LiteRT-LM은 휴대전화에서 임베디드 시스템에 이르기까지 다양한 기기에서 언어 모델 파이프라인을 효율적으로 실행하도록 설계된 교차 플랫폼 라이브러리입니다. 개발자에게 정교한 언어 모델 워크플로를 만들고 배포하는 도구를 제공하며, 이제 원활한 NPU 통합이 지원됩니다.
CPU 및 GPU에서 LLM 실행
크로스 플랫폼 개발 및 CPU/GPU 하드웨어 가속에 관한 자세한 안내는 LiteRT-LM GitHub 저장소를 참고하세요.
NPU에서 LLM 실행
NPU (Neural Processing Unit)는 딥 러닝 워크로드에 최적화된 특수 하드웨어 블록을 제공합니다. 이러한 기능은 특히 휴대기기에서 최신 시스템온칩 (SoC)에서 점점 더 많이 제공되고 있습니다. 고성능 특성으로 인해 LLM 추론을 실행하는 데 적합합니다.
NPU 공급업체
LiteRT-LM은 다음 공급업체와 함께 NPU 가속을 사용하여 LLM 실행을 지원합니다. 시도하려는 공급업체에 따라 안내를 선택하세요.
빠른 시작
Qualcomm AI Engine Direct
1단계: .litertlm 모델 다운로드
SoC와 일치하는 .litertlm을 다운로드합니다 (아래 예 참고). 기기 SoC를 쿼리할 수 있습니다.

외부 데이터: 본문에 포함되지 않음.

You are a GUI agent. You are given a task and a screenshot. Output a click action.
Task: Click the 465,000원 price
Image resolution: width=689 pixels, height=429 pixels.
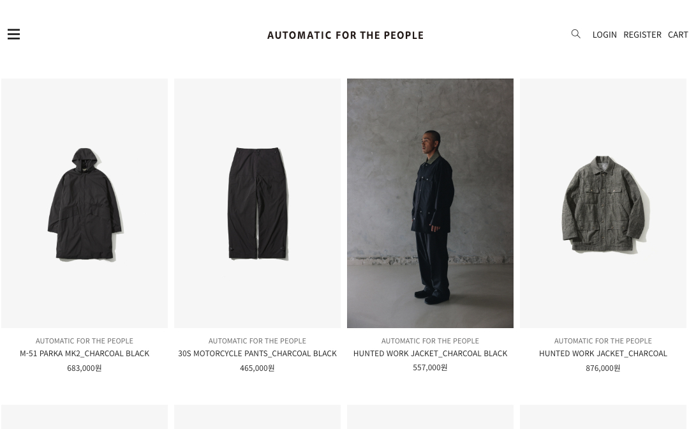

SOC_MODEL=$(adb shell getprop ro.soc.model | tr '[:upper:]' '[:lower:]')
echo "https://huggingface.co/litert-community/Gemma3-1B-IT/blob/main/Gemma3-1B-IT_q4_ekv1280_${SOC_MODEL}.litertlm"
| 모델 | SoC | 양자화 | 컨텍스트 크기 | 모델 크기 (MB) | 다운로드 |
|---|---|---|---|---|---|
| Gemma3-1B | SM8750 | 채널당 4비트 | 1280 | 658 | 다운로드 |
| Gemma3-1B | SM8650 | 채널당 4비트 | 1280 | 658 | 다운로드 |
| Gemma3-1B | SM8550 | 채널당 4비트 | 1280 | 657 | 다운로드 |
2단계: QAIRT 라이브러리 다운로드 및 추출
QAIRT SDK를 다운로드하고 추출한 후 QAIRT_ROOT를 설정합니다.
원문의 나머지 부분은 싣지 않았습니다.